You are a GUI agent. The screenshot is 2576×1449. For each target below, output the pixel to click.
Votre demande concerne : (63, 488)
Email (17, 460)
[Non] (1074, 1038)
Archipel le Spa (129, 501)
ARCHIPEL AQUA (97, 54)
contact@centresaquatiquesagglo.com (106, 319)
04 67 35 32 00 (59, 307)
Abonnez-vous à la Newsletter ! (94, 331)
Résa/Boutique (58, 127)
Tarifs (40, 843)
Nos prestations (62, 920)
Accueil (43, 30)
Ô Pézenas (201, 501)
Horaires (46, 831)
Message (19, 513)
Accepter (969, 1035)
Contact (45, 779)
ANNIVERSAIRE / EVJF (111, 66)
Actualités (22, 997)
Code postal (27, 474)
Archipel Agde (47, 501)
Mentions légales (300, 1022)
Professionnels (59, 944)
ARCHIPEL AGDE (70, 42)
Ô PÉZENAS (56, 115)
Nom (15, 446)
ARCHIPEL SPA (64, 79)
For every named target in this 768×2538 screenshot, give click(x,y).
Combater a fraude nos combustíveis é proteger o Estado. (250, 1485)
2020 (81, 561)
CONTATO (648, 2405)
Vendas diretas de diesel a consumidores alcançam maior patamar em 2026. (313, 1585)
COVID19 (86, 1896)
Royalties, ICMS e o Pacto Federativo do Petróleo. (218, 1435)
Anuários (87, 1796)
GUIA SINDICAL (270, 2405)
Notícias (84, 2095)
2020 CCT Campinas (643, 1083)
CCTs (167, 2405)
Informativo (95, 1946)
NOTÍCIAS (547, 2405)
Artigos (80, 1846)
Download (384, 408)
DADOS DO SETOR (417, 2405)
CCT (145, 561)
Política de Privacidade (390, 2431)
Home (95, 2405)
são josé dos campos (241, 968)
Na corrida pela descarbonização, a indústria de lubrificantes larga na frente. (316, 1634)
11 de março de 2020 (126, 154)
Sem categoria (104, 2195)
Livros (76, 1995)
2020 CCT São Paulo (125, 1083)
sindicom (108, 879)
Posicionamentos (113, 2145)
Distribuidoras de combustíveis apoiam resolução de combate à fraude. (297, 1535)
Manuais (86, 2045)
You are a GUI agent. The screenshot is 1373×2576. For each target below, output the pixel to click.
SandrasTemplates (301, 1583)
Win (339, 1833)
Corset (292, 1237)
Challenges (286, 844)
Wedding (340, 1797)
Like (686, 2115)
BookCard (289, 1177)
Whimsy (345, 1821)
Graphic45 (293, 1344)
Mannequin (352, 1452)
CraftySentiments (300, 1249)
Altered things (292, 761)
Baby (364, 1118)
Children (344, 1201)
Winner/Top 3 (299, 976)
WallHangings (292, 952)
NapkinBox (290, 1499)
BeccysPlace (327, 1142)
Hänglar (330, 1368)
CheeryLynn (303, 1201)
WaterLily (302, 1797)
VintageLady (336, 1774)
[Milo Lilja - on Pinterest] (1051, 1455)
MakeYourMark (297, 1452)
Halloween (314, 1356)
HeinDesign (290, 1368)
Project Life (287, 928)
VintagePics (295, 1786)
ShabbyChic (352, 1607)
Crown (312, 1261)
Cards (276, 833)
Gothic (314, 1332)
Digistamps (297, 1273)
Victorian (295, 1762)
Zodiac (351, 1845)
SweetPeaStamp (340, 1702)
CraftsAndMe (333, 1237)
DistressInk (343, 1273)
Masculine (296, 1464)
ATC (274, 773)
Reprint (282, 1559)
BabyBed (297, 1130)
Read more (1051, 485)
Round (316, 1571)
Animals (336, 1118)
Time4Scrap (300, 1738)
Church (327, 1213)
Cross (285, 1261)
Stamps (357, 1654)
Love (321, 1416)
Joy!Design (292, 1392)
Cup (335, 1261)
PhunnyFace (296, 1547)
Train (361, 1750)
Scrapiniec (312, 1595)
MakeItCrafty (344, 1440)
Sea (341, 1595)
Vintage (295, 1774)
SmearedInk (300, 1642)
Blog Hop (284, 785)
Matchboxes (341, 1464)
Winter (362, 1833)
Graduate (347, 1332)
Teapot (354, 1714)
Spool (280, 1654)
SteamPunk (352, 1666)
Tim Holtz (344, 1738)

_Your objective_. Beginning with the line holding "BookCard (289, 1177)" and ending with the line holding "WaterLily (302, 1797)", write out the stretch of material above exactly; add no further lines.

_Solved problem_.
BookCard (289, 1177)
Whimsy (345, 1821)
Graphic45 (293, 1344)
Mannequin (352, 1452)
CraftySentiments (300, 1249)
Altered things (292, 761)
Baby (364, 1118)
Children (344, 1201)
Winner/Top 3 (299, 976)
WallHangings (292, 952)
NapkinBox (290, 1499)
BeccysPlace (327, 1142)
Hänglar (330, 1368)
CheeryLynn (303, 1201)
WaterLily (302, 1797)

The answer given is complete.